There were a few weeks recently during which it seemed like Nvidia was not so invincible. Word of an anti-trust probe was spreading, and the effects of a Blackwell chip delay and questions about China sanctions were being pondered. All it took for Nvidia to rebound from these concerns was CEO Jensen Huang resorting to superlatives, describing Blackwell demand as “insane” in an interview with CNBC.
As Nvidia’s AI Summit began this week in Washington, D.C., all seemed well and in full hype mode once again. As attention in the AI world recently has turned from generative AI to agentic AI, the company announced partnerships with several organizations to boost the development of agentic AI applications throughout the enterprise market.
Some of these organizations, including consulting firms Accenture, Deloitte, Quantiphi, and SoftServe, will be working with a new reference workflows offering–Nvidia NIM Agent Blueprints–that in combination with Nvidia NeMo and NIM microservices will help them work with their clients in healthcare, manufacturing, telecommunications, financial services, and retail create custom generative AI agents and copilots.
For example, Deloitte is using NIM Agent Blueprints as part of a cybersecurity service platform, creating an agentic AI application to perform analysis of open source software threats and vulnerabilities.
Speaking during the AI Summit, Bob Pette, Vice President and General Manager of Enterprise Platforms at Nvidia, described NIM Agent Blueprints as part of a “flywheel” approach to AI. “The flywheel is the way you're going to keep your AI agents and your AI models up to date,” he said. “You feed the flywheel with your data. It’s the way to connect your data to your AI agents.”
He made clear that NIM Agent Blueprints grew out of interest among customers who already were using NIM microservices. Some of them wanted more help getting started creating AI agents. “We are not building applications for them, but we are giving them the tools, trying to get people to the starting point at which they can build out their AI agents,” he said.
Pette said ServiceNow, one of the first companies to adopt NeMo and NIM microservices, also is planning to adopt NIM Agent Blueprints to power generative AI use cases for several U.S. government agencies.
NIM Agent Blueprints also have been created to address the needs of specific industries, such as a Blueprint for generative virtual screening for drug discovery that can be used in the healthcare sector to build an AI agent for that purpose. NIM Agent Blueprints are available now through Nvidia, and accessible through a wide variety of cloud service providers, global system integrators, and other technology partners.
Among other partnerships, Nvidia also said that AT&T, Lowe’s, and the University of Florida are using its microservices to create their own data-driven AI flywheels to power custom generative AI applications. In addition, Cadence, Cloudera, DataStax, Google Cloud, NetApp, SAP, ServiceNow, and Teradata are advancing their data and AI platforms with Nvidia NIM, the company said.
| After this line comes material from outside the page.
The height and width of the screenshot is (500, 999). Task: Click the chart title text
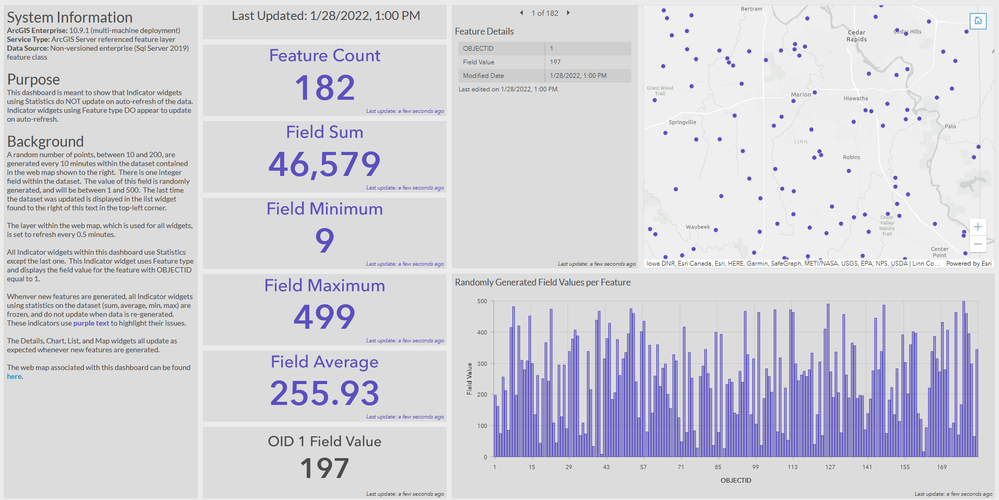click(543, 282)
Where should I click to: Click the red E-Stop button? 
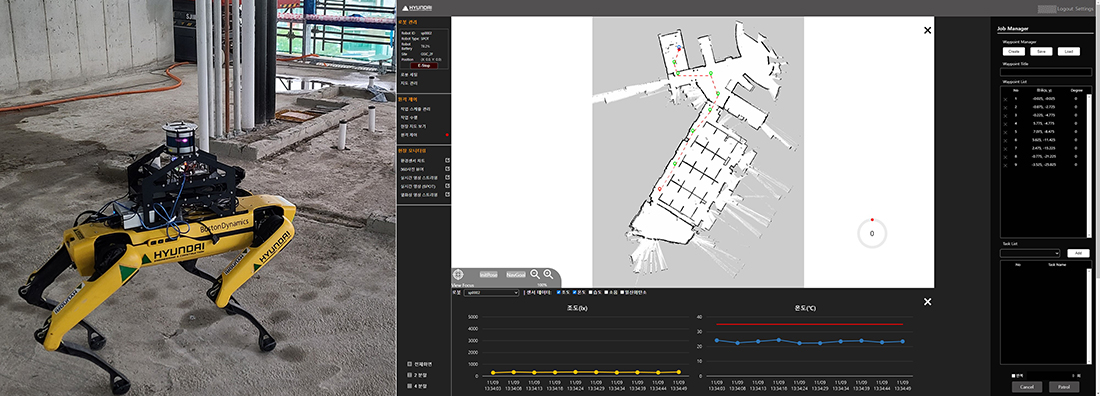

Discussing some of the other partnerships in more detail, Nvidia said Accenture is helping clients build domain-specific AI agents using NeMo and NIM microservices through its AI Refinery and the Accenture Nvidia Business Group, which the consulting giant just announced last week. Meanwhile, SoftServe has a generative AI Industrial Assistant that uses NeMo and NIM microservices to improve safety and efficiency in industrial manufacturing by making equipment manuals more accessible and providing factory workers real-time guidance on troubleshooting and maintenance.
Among others, AT&T is working with Quantiphi and using Nvidia NIM microservices to build a conversational platform that can assist employees with software development, network engineering, and financial services tasks. The University of Florida has adopted Nvidia NIM and NeMo to advance its learning management system, based on retrieval-augmented generation, that helps teaching assistants improve student success and retention. Finally, Lowe’s is exploring the use of Nvidia NIM and NeMo microservices to improve experiences for associates and customers and enhance productivity of their store associates.